Task prompt
Give back the entries in full, exactly as they are written.
== Exercise inputs ==
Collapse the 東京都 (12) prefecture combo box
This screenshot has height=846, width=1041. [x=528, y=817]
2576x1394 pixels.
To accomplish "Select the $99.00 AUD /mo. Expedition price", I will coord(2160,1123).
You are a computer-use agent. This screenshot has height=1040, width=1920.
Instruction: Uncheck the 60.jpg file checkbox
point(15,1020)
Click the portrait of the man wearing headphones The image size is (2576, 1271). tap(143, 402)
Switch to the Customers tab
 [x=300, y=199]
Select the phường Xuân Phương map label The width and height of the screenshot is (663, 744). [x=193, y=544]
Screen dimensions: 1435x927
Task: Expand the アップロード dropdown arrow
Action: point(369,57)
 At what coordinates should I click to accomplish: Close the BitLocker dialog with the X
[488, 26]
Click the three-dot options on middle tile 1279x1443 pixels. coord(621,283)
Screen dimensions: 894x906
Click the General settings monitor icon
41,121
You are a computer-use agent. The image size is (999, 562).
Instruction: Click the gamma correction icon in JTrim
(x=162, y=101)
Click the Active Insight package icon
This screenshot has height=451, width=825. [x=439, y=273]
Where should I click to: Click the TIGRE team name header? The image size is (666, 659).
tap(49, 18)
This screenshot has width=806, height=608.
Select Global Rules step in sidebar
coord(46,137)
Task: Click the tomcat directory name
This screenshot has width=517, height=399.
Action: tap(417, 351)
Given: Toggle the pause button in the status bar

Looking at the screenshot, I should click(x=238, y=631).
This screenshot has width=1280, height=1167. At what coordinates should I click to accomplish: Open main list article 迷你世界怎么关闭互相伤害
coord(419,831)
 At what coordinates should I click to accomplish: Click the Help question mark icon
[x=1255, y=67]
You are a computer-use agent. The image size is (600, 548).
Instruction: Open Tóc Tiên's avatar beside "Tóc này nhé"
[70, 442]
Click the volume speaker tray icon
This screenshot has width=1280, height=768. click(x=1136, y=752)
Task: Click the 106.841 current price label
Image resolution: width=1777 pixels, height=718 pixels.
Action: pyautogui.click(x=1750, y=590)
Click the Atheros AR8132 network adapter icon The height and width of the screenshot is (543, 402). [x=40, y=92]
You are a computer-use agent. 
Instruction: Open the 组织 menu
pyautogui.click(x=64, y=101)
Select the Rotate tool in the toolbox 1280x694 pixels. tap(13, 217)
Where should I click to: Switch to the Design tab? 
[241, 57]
===
Result
Collapse the 東京都 (12) prefecture combo box
This screenshot has height=846, width=1041. [x=528, y=817]
2576x1394 pixels.
To accomplish "Select the $99.00 AUD /mo. Expedition price", I will coord(2160,1123).
You are a computer-use agent. This screenshot has height=1040, width=1920.
Instruction: Uncheck the 60.jpg file checkbox
point(15,1020)
Click the portrait of the man wearing headphones The image size is (2576, 1271). tap(143, 402)
Switch to the Customers tab
 [x=300, y=199]
Select the phường Xuân Phương map label The width and height of the screenshot is (663, 744). [x=193, y=544]
Screen dimensions: 1435x927
Task: Expand the アップロード dropdown arrow
Action: point(369,57)
 At what coordinates should I click to accomplish: Close the BitLocker dialog with the X
[488, 26]
Click the three-dot options on middle tile 1279x1443 pixels. coord(621,283)
Screen dimensions: 894x906
Click the General settings monitor icon
41,121
You are a computer-use agent. The image size is (999, 562).
Instruction: Click the gamma correction icon in JTrim
(x=162, y=101)
Click the Active Insight package icon
This screenshot has height=451, width=825. [x=439, y=273]
Where should I click to: Click the TIGRE team name header? The image size is (666, 659).
tap(49, 18)
This screenshot has width=806, height=608.
Select Global Rules step in sidebar
coord(46,137)
Task: Click the tomcat directory name
This screenshot has width=517, height=399.
Action: tap(417, 351)
Given: Toggle the pause button in the status bar

Looking at the screenshot, I should click(x=238, y=631).
This screenshot has width=1280, height=1167. At what coordinates should I click to accomplish: Open main list article 迷你世界怎么关闭互相伤害
coord(419,831)
 At what coordinates should I click to accomplish: Click the Help question mark icon
[x=1255, y=67]
You are a computer-use agent. The image size is (600, 548).
Instruction: Open Tóc Tiên's avatar beside "Tóc này nhé"
[70, 442]
Click the volume speaker tray icon
This screenshot has width=1280, height=768. click(x=1136, y=752)
Task: Click the 106.841 current price label
Image resolution: width=1777 pixels, height=718 pixels.
Action: pyautogui.click(x=1750, y=590)
Click the Atheros AR8132 network adapter icon The height and width of the screenshot is (543, 402). [x=40, y=92]
You are a computer-use agent. 
Instruction: Open the 组织 menu
pyautogui.click(x=64, y=101)
Select the Rotate tool in the toolbox 1280x694 pixels. tap(13, 217)
Where should I click to: Switch to the Design tab? 
[241, 57]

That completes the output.